Rhythm of Community§

writer: russell j.t. dyer; posted: September 20, 2005; revised: April 2, 2018; readers in past month: 556

Me in Birmingham
after Hurricane Katrina

I fared pretty well Hurricane Katrina, compared to others, but I still have plenty of pain I’m working through. The pain is the loss of my childhood neighborhood for one. That has had a poetic and mental effect on me. Also, I’m starting to realize that there’s another personal loss: that’s the loss of my communities. New Orleans is not just a place, but a collection of people with certain attitudes, values, and habits.

Sitting at Starbucks in Birmingham this morning — this is my first stop after evacuating three days after the hurricane hit — I’ve been thinking about all of the people that used to come into the Starbucks where I lived, the Starbucks which I have visited almost every day for the last eight years. I’m wondering what happen to each of the regulars: an old lady I used to talk with named Morgan (her real name in Penny, but she thought it would be neat to have one person in her life who called her by her middle name, so I do) who came in at 11:00 and read the philosophy of Schopenhauer and Satre, all curled up in one of the big easy chairs. She would talk to me every day about my life and complain about the radio being too loud.
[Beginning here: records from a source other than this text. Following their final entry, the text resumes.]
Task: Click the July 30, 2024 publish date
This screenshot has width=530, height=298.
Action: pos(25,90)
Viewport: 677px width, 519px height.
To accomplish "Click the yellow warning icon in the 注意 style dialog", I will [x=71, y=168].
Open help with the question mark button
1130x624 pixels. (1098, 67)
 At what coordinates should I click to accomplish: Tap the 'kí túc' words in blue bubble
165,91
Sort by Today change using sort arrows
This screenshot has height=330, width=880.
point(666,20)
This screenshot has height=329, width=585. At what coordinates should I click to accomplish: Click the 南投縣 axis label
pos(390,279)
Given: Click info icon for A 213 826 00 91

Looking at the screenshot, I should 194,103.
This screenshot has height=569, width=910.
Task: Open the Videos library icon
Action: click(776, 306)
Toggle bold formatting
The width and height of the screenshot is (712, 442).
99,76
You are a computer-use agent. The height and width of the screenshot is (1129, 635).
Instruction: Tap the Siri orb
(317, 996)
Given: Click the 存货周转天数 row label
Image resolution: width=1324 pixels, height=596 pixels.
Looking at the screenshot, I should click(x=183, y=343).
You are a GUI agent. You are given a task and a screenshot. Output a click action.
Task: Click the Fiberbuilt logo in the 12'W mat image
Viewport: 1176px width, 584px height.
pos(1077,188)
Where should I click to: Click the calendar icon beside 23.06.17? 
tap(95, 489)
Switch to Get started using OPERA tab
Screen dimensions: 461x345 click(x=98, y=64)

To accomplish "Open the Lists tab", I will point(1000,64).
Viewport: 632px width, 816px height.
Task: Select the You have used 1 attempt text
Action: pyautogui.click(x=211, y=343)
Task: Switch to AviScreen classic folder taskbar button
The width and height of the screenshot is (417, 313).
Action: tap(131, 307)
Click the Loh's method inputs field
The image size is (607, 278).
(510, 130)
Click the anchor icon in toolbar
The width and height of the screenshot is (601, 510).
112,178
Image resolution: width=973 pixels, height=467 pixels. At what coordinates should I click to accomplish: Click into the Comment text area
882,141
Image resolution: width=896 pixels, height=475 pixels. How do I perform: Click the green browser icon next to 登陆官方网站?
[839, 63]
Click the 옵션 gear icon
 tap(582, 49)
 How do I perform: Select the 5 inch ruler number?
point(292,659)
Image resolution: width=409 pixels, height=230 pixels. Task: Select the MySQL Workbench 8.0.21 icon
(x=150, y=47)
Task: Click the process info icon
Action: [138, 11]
What happened to Mr. Maybee, a Mormon gentleman from Salt Lake City who’s 84 years old. He would come in twice a week for a piece of cake and a cup of coffee and talk with me. What happened to the Romanian woman I asked on a date a few weeks ago, but had to cancel because she was called unexpectedly to the night shift at Tulane Medical Center (right next door to Charity Hospital where there were a couple of shootings this week)? Did she stay at the hospital and what’s happening to her now?

What happened to the dozens of regulars who waved to me when they came in and occasionally sat with me to tell their stories and to get advice or compassion in return? For that matter, what happened to the girls who worked at Starbucks: Angelique who dreams of going to Europe and gets excited when I tell her of my trip to Prague and plans to go to Amsterdam in October. Or maybe Maggie who’s 24 and cute as can be and was excited just three weeks ago because she moved into her first apartment, but was so afraid that she got her mother and friends to sleep over in turns each night for the first week before she felt it was safe to go it alone? How safe does she feel now? What happened to all of them? And when things are supposedly back to normal, will they all come back and order the same coffee and patries, be there at the same times, discuss the same things? Or will some of them never come back? Will those who do come back be emotionally changed so that their conversations are now different, perhaps more solemn, or will they be more alive and be happy to be alive for having survived this catastrophe?

My community is gone and that can’t be fixed with a government check or by any other easy method. Certainly, I know that life will sprout again and new dynamics, a new community will come forth. But it’ll never be the same. That’s why it’s hard for me and many of us to consider the notion of returning any time soon. Maybe one day, but for now we can’t.